Yay! Laughter boosts your T-Cells! Wait…what does that actually mean. Well, T-Cells are a highly specialized cell that is part of your immune system that is waiting around in your body waiting for a reason to jump into action. Well, when you laugh, it turns out you are actually activating your T-cells and they instantly look for any sickness to fight. So the next time you feel a cold coming on, maybe just kick back with a good comedy.
Increases Health-enhancing Hormones
We already touched on the endorphins released as a result of the laughter, but the endorphins are not alone. These hormones are called neurotransmitters and when they are increased it allows your brain to function faster, make quicker connections and it will, in turn, help you to comprehend situations and problems at a much higher rate.
It takes more muscles to frown than to smile! Another adage, but one that’s not full of truth, and you’re going to be happy when you hear why. Laughter is a physical movement and like all physical movements, you need to engage muscles. Laughter works you’re the muscles systems of your diaphragm and abdominal muscles systems as they expand and contract and the more prolonged that laughter is, the more times those muscles contract and the better work out those muscles get. We’ve all heard of side-splitting laughter and we’ve all felt that twinge of pain in our sides after a serious laugh. It also engages your facial muscles and if it’s a really good laugh, you may feel it in your legs, back and arms.
I know that I always take claims of cancer prevention with a grain of salt and I won’t be offended if you do too. However, laughter increases the level of Interferon-gamma in your body. This stimulates B-Cells, immunoglobulin and the aforementioned T-Cells and NK cells, all while regulating cell growth. All of this is very important to maintaining a healthy immune system and they are a major part of our bodies natural defense against cancer and the regulation of cell growth is a deterrent to the growth of dangerous tumors.
Stimulates the Entire Body
Consider it a full body wakeup call that can hit you as hard as a red bull. A good laugh floods your system with oxygen, and all the feel-good hormones, like endorphins and can give you an immediate pick me up…energy wise.
There is a reason that people often aim to open a big speech or presentation with a joke. You get that laugh, you laugh a bit yourself and it’s an instant boost to your confidence.
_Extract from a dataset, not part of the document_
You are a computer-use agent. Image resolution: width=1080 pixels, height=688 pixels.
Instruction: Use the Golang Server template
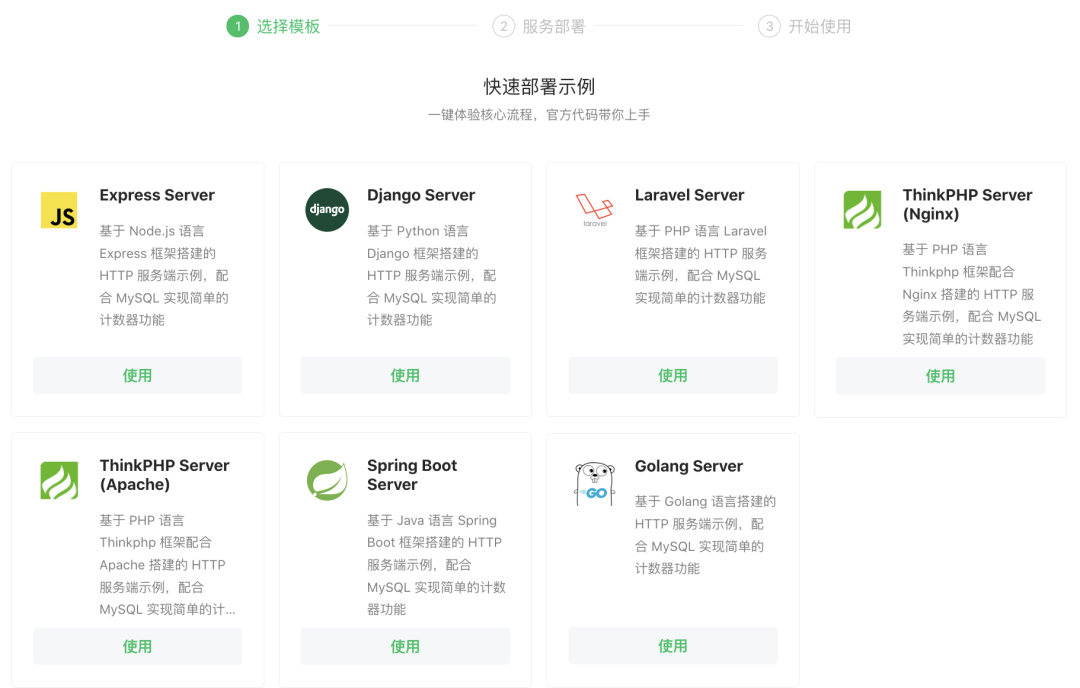[x=672, y=646]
Conversely knowing how to laugh at your and being willing to do so will help you learn to improvise and recover from your mistakes. Learning this trait will boost your outgoing confidence and make you unstoppable.
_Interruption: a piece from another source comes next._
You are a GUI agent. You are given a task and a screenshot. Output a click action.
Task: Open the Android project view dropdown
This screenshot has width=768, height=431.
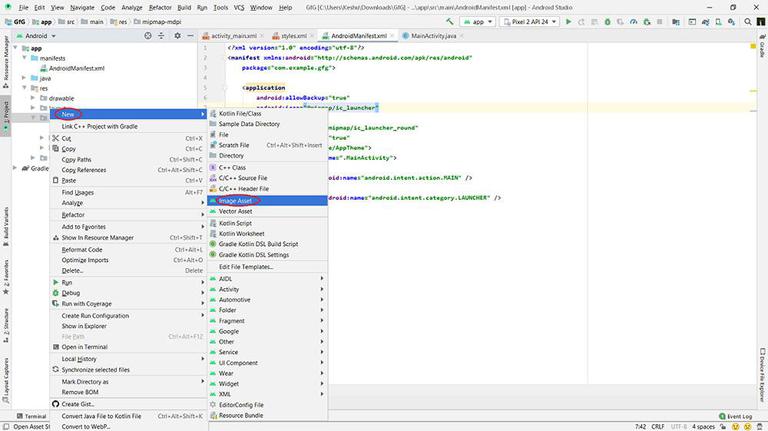point(40,35)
We talked about laughter’s effects on depression but it can also be a great way to reduce anxiety. According to Dr. Lee Berk (www.dr-lee-berk.com/) “laughter shuts down the release of stress hormones like cortisol. It also triggers the production of feel-good neurochemicals like dopamine, which have all kinds of calming, anti-anxiety benefits. Think of laughter as the yin to anxiety’s yang.”
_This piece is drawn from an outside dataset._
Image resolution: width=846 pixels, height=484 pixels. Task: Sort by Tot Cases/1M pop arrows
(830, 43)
By this point, I think we have really drilled down on the positive effects of laughter and it might seem like a no-brainer, but the more you laugh the less you stress. According to the Mayo Clinic, “A rollicking laugh fires up and then cools down your stress response, and it can increase your heart rate and blood pressure. The result? A good, relaxed feeling.”
Makes You Live Longer
Save the best for last. No need to hit you with more stats and more quotes from doctors and experts. Numbers 1 – 24 are all the obvious reasons why Laughter will make you live longer because you’re living a life with less stress, anxiety, depression, are more fit, increased your immune system, put up some defenses against cancer and got way better sleep. But more importantly, having a longer life isn’t as important as having a great life and one thing we can all agree on, the more you’re laughing the better life you’re probably having.